Tra gli ospiti dell'evento anche il consigliere regionale Gianluca Daniele, che con Gennaro Migliore e Mario Casillo ha composto il triumvirato a cui è stato affidato il compito di scegliere il candidato sindaco del Partito D

emocratico. «Se avessimo scelto il candidato qualche settimana prima, avremmo sortito effetti positivi sia dal punto di vista dell'immagine che dei tempi tecnici necessari per imbastire la campagna elettorale - ha dichiarato Daniele -. In realtà, siamo sempre stati leali con il partito e, pur confrontandoci e scontrandoci, alla fine riusciamo sempre a fare gruppo e a ritrovarci più uniti e forti di prima. Nell'immaginario collettivo, tuttavia, spesso siamo lo specchio di un partito oppresso dalle divisioni interne. È innegabile che qualche crepa ci sia anche tra di noi, come in altre realtà politiche, eppure i nostri rappresentanti nelle varie realtà di provincia ci danno sempre una mano, sopperendo al sostegno talvolta carente da parte dei vertici nazionali. La discussione, d'altra parte, non riguarda le varie aree del partito, ma le singole persone. In questo senso, la nomina di un candidato come Pannullo, la cui onestà è indiscutibile, è un grande privilegio per Castellammare». Daniele si è poi soffermato sulle lacune dell'ospedale San Leonardo. «Sulla sanità ci giochiamo la nostra credibilità - ha sottolineato -. Ho fatto visita al nosocomio stabiese poco più di un mese fa e ho intuito che il problema del San Leonardo non riguarda le professionalità coinvolte ma la carenza di personale. Bisogna pertanto innescare un meccanismo di sviluppo e crescita, creando occasioni di lavoro. A Napoli forse il Pd perderà le elezioni, ragion per cui un sindaco democratico a Castellammare, come in altre realtà locali, diventa indispensabile per arginare eventuali scenari penalizzanti per il territorio. Siamo l'unico partito in Italia che si organizza mediante congressi democratici, ma la linea unitaria deve partire esclusivamente dalla solidità della classe dirigente».

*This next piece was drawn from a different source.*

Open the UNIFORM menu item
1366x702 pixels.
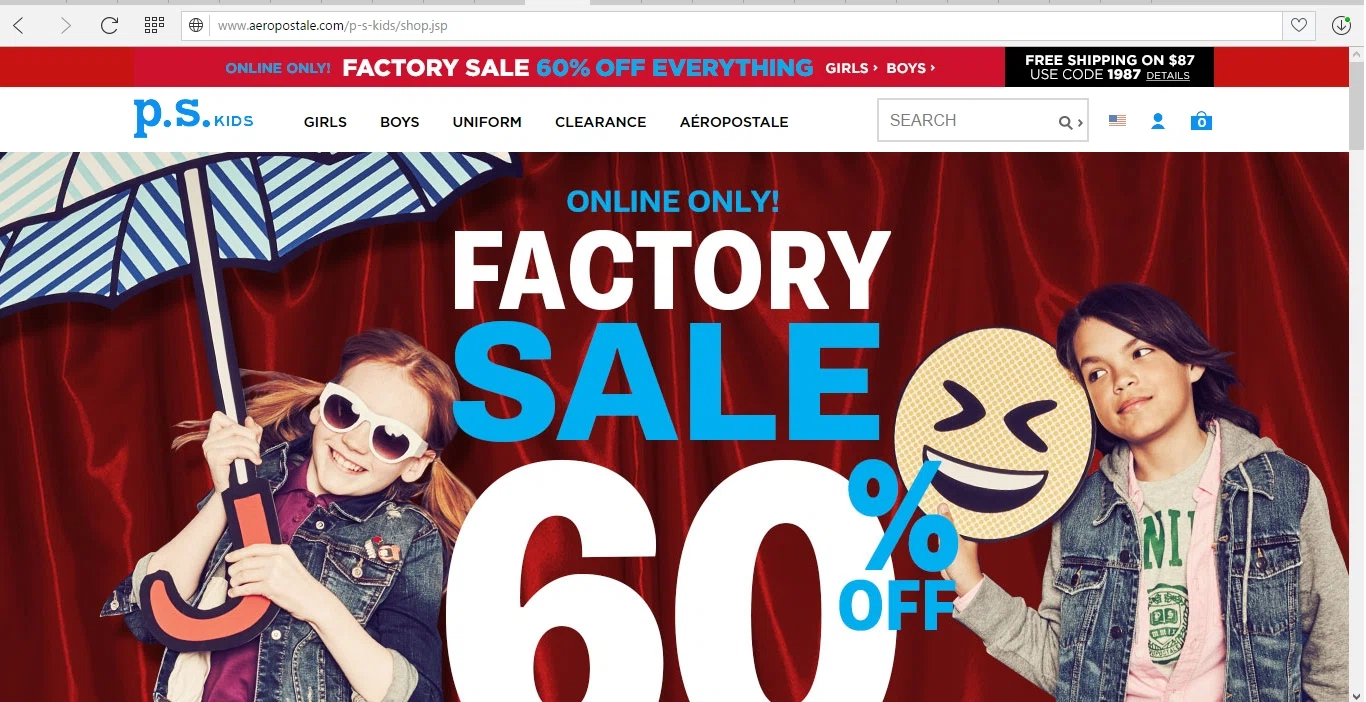487,122
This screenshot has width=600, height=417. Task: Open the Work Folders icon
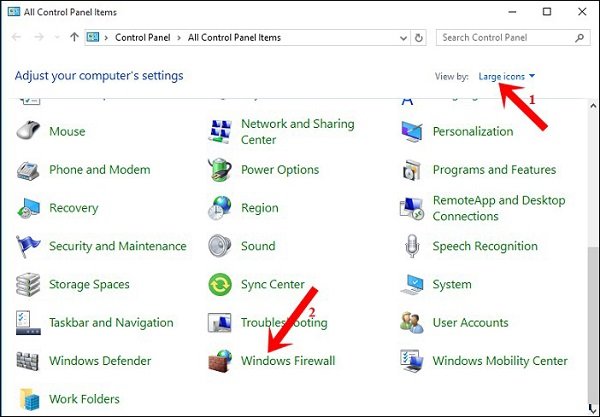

Antonio Pannullo, infine, è intervenuto per anunnciare importanti elementi di novità sul tema dell'urbanistica, auspicando di emulare l'esperienza amministrativa di Enzo Cuomo, senatore della Repubblica ed ex sindaco di Portici, presente in sala accanto al candidato sindaco del Pd. «Dobbiamo dare atto al Partito Democratico di aver compiuto una grande prova di maturità - ha affermato Pannullo -, rimettendosi in gioco con rinnovato entusiasmo per il bene della città. Mi piacerebbe lasciare un segno indelebile come ha fatto Enzo Cuomo nel Comune di Portici, trasformato in un autentico gioiello durante la sua esperienza amministrativa. Castellammare purtroppo è arrivata al collasso e ha smarrito la sua identità. Abbiamo messo in campo tutta la filiera e lo sblocco dei fondi per la villa conferma l'importanza di questa sinergia verticale con le istituzioni. Posso garantire che al momento del mio insediamento mi occuperò di mettere al vaglio tutte le leggi in materia urbanistica per valorizzare la periferia Nord della città e per restituire credibilità al centro antico».